But France was running two clocks at once. By turn 280, French tourism was 26 foreign tourists away from a culture victory, and the agent had locked onto that threat. Its diary was blunt: "This is the PRIMARY THREAT." Every peaceful counter was broken. Rock Bands (Civ's tool for waging culture war) couldn't be activated through the debug protocol. Melee combat dealt zero damage. The space project that would have given Portugal its own science win was locked by a production bug.

the agent at turn 245

What followed wasn't desperation. It was a fifty-turn plan. The agent set Nuclear Fission as its research target, named Toulouse in its diary, started the Manhattan Project, and brokered a joint war with Korea to split France's defences. But conventional warfare failed instantly: melee had never worked through the debug protocol, and nobody had built the tool to fix it. So the agent laid its own track, using its Lua execution tool to probe the engine's code from the inside until it worked out how nuclear launch commands fired. It found a way.

or: How Claude Learned to Stop Worrying and Love the Bomb

At turn 305, the first device hit Toulouse, France's cultural capital. At turn 311, a second. The culture clock stopped.

And then France won anyway: by diplomacy. 20 victory points to Portugal's 18. At turn 318, the World Congress handed France the two votes it needed and the game ended.

Here's the part that has stayed with me. The agent spent fifty turns and two nuclear weapons answering one threat (the culture clock) with total focus and genuine ingenuity. It lost to the other clock: the diplomatic race it was itself two votes from winning, against the same enemy. Its own post-game note: France "reached 20 first through… WC votes that we couldn't monitor, victory progress tool broken." It had nuked a city to stop the threat it could see, and lost on the threat it couldn't.

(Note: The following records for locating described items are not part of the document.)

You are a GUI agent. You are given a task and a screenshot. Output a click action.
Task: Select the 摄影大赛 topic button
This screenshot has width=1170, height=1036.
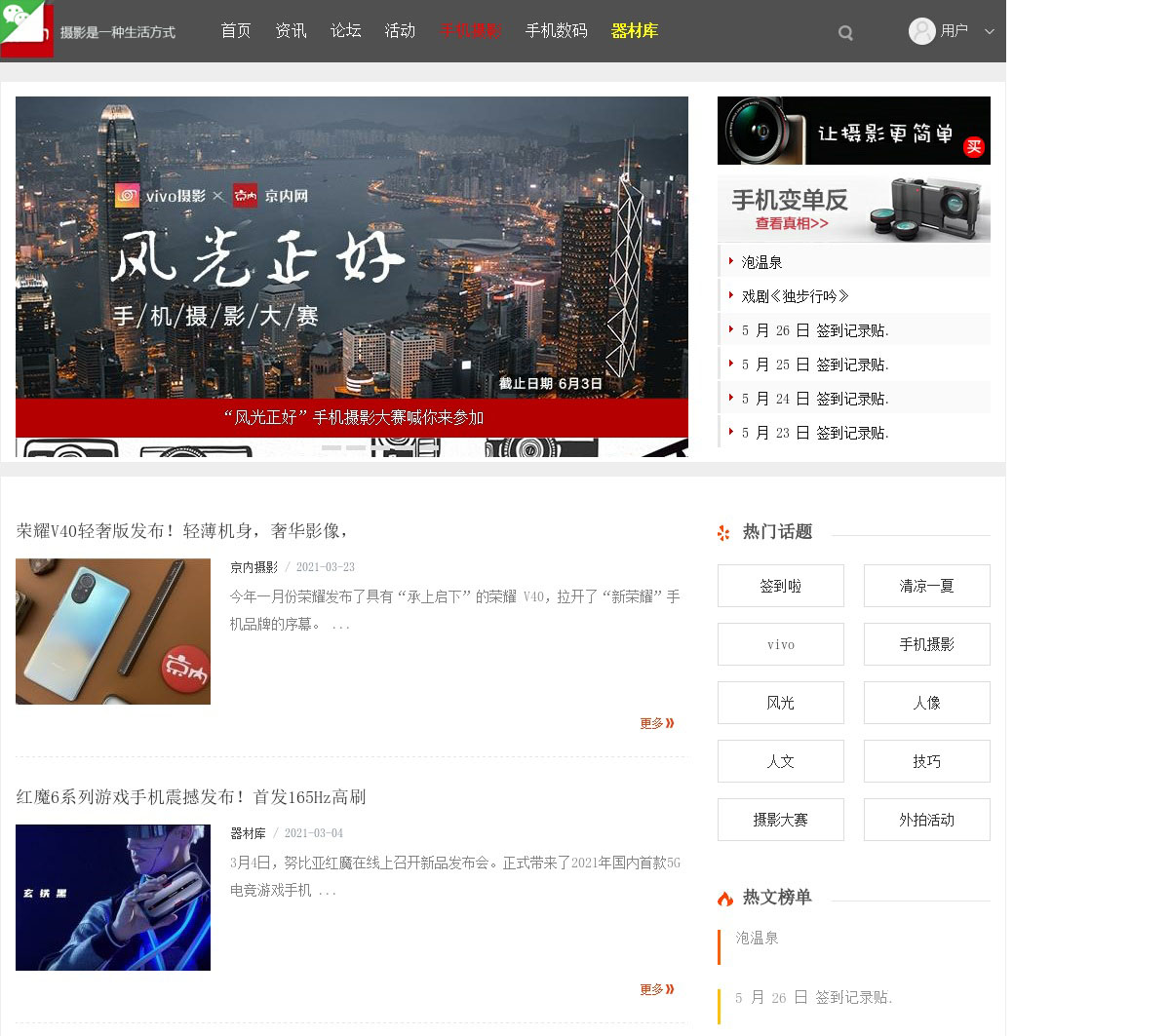click(780, 820)
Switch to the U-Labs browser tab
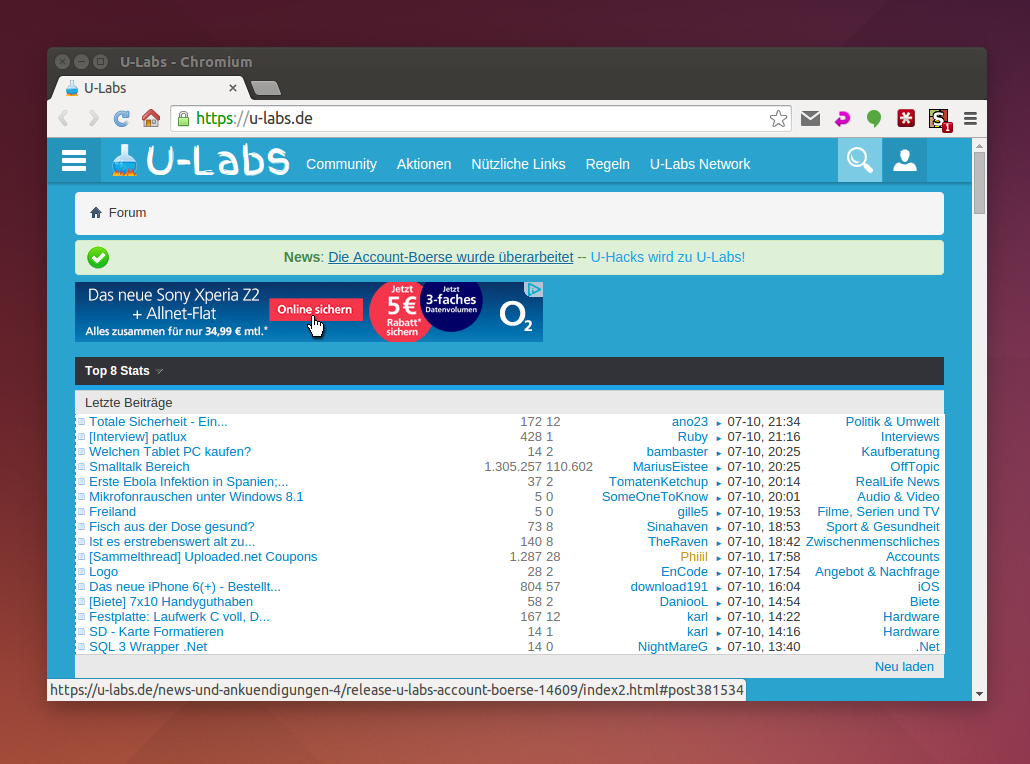The height and width of the screenshot is (764, 1030). [150, 88]
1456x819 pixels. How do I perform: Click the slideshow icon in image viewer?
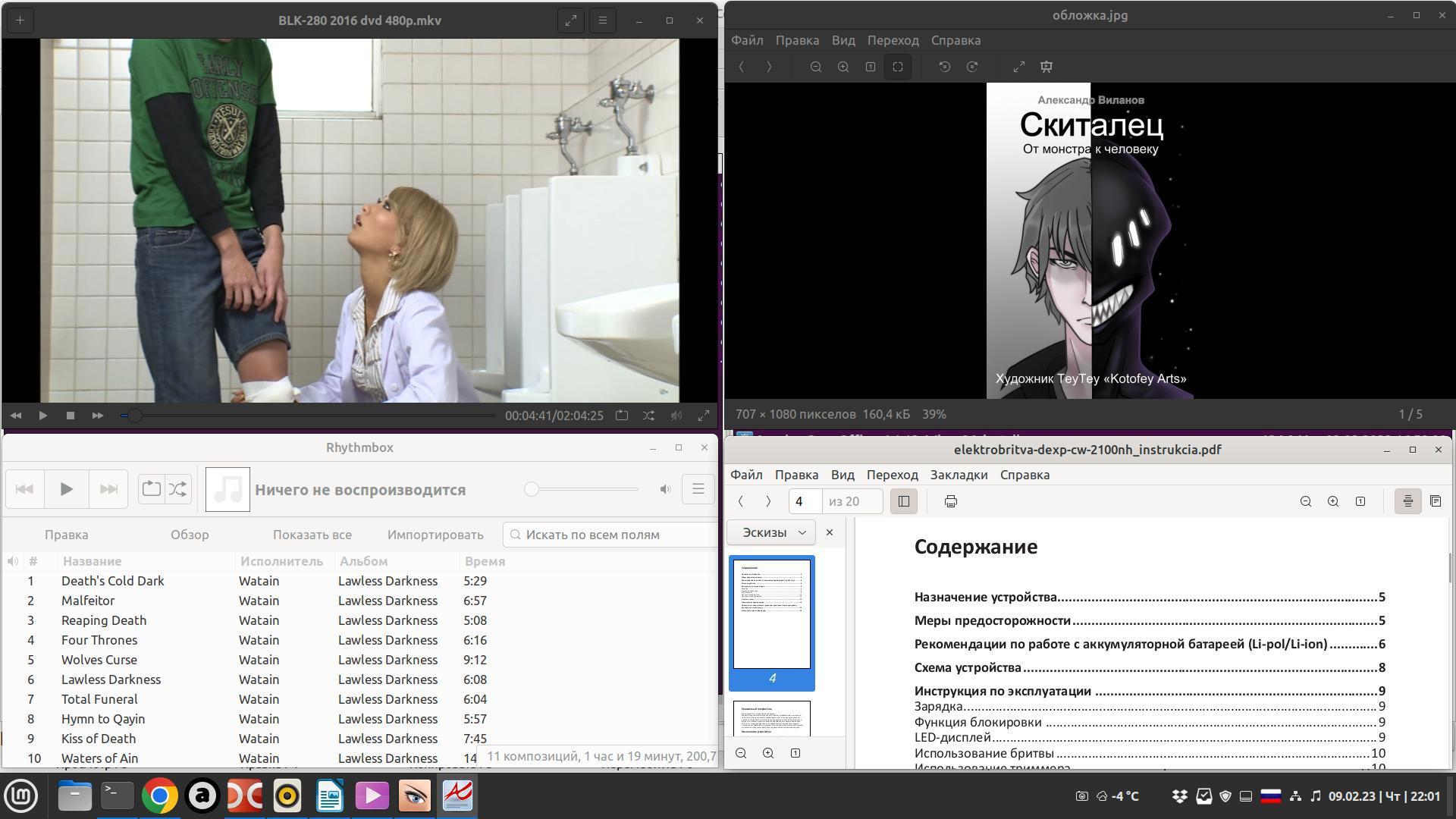(x=1046, y=67)
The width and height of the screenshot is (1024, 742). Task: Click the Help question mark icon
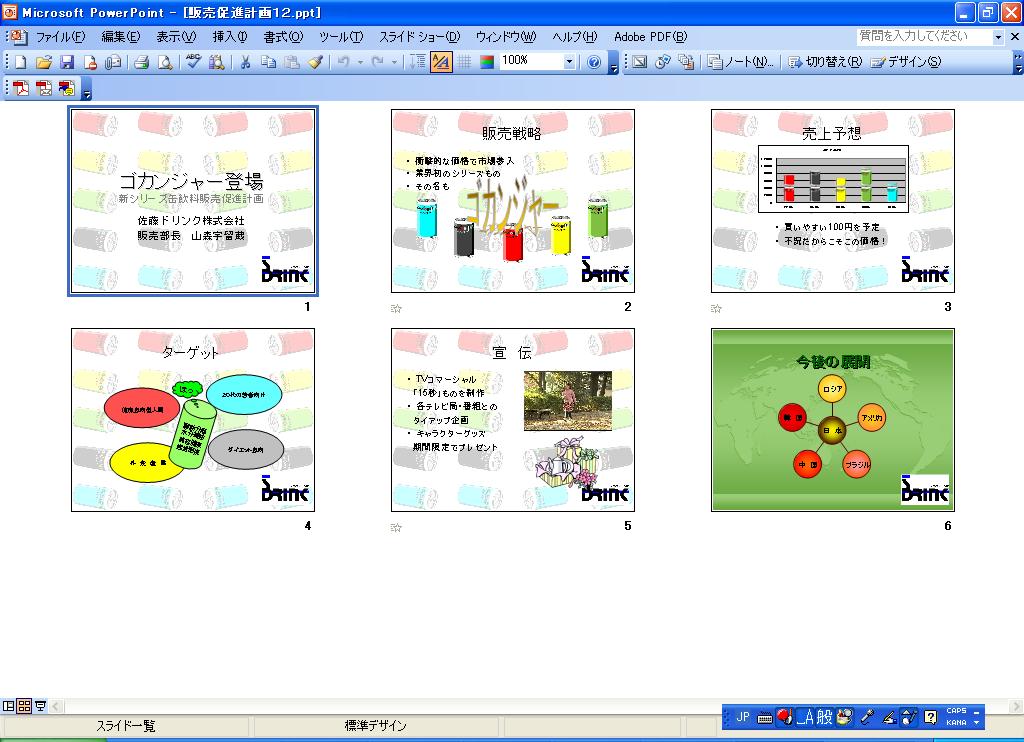pyautogui.click(x=594, y=62)
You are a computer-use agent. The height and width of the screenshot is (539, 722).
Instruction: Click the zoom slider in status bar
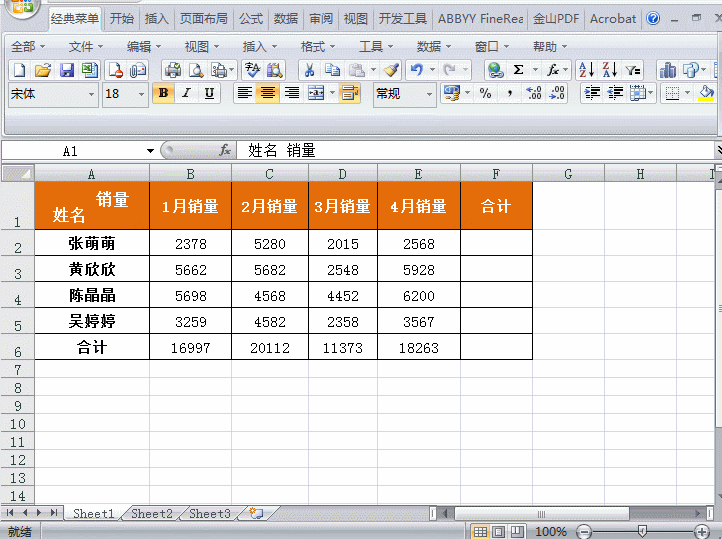[643, 531]
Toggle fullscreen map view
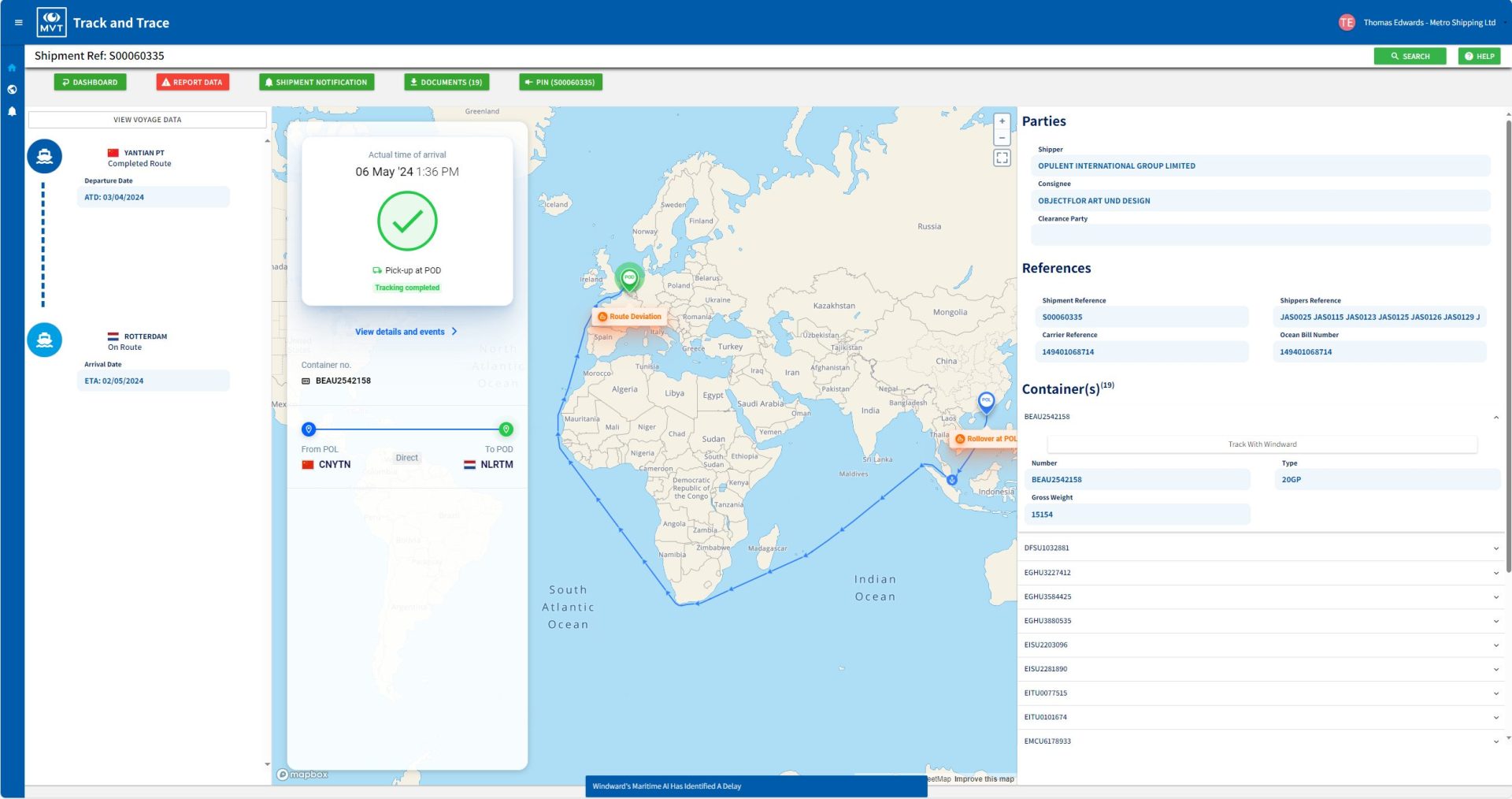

The nuke makes the story, but the mistake underneath it is the part I keep coming back to: an agent so fixed on one model of the threat that the real losing condition slipped past it, unwatched. The devlog had already named it in an earlier game, in plainer words than mine: "I was tracking the wrong rival victory condition."

Somewhere around here the weekend project started to feel like something I should take seriously.

So I Made It a Benchmark

A good anecdote is not evidence. If the sensorium effect and the knowing–doing gap are real, they should show up across models, across games, as numbers, not just as one memorable nuke.

So I rebuilt the thing as a proper evaluation harness, CivBench, and shipped v1.0. The 76 tools became a stable interface. The ad-hoc playthroughs became three fixed scenarios of escalating difficulty: Ground Control (a fair start, baseline competence), Snowflake (a six-armed snowflake map that strands each player on its own arm and forces a military win), and Cry Havoc (the cruel one). The first is fair. The other two I built to be mean, and I won't pretend I didn't enjoy it: somewhere in the design I stopped being an evaluator and became a Gamemaker, Seneca Crane with a hand on the dial, more interested in how the tributes break than whether they survive. Every model gets the same versioned playbook: turn structure, checkpoints, and a five-field diary it writes each turn (tactical, strategic, tooling, planning, hypothesis).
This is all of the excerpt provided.